Expanded: There is a reason the staff turnover rate is so high! Management blame this on hiring ambitious people, but in actuality it's because it is a horrible place to work. There is no incentive to work here - the pay is way below the market average, there are no benefits despite what the company may tell you (I'm talking about real benefits - healthcare, bonuses, well-being days, company contribution for pensions etc). For instance, we recently had a department meeting where the department head unveiled some AMAZING new benefits we would receive. These included - Cutlery, milk alternatives, 9am starts, and MAYBE a coffee machine. I'm so excited to lap up these incredible benefits, it's going to be so great to start work at 9am, sipping my 'maybe coffee machine' coffee, stirring in my milk alternatives with plastic cutlery... what a life!
Management is largely useless, wilfully ignorant to the wants of their employees, and at times, offensive.

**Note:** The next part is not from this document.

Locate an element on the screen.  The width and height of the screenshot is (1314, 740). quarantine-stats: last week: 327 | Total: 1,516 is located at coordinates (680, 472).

Take one of the directors who repeatedly undermined a female director during a company wide meeting. Or the so-called twice weekly 'Customer Value Workshop', which hold no value what-so-ever because anyone who has spent time in the role can tell you that being a good CSM is entirely about understanding Use-Cases. So once you have some time under your belt these workshops are pointless, even though the managers will keep telling you they are compulsory if you want to be a "Rockstar" and deliver 'World class service".

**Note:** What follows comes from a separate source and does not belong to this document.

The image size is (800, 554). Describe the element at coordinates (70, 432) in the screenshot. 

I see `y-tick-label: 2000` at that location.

These brings me nicely onto the next point of the rhetoric that the managers uses. They constantly call people "Rockstar of the week", "Platinum service", "superstar" - there is a sales atmosphere to the role, without any of the benefits of sales, such as commission. This sales atmosphere goes to the extent where they will publish peoples KPI's for the event called 'power hour' and name and shame the people who did the worst. Berating your own employee's is generally not a good tactic if you want them to perform better.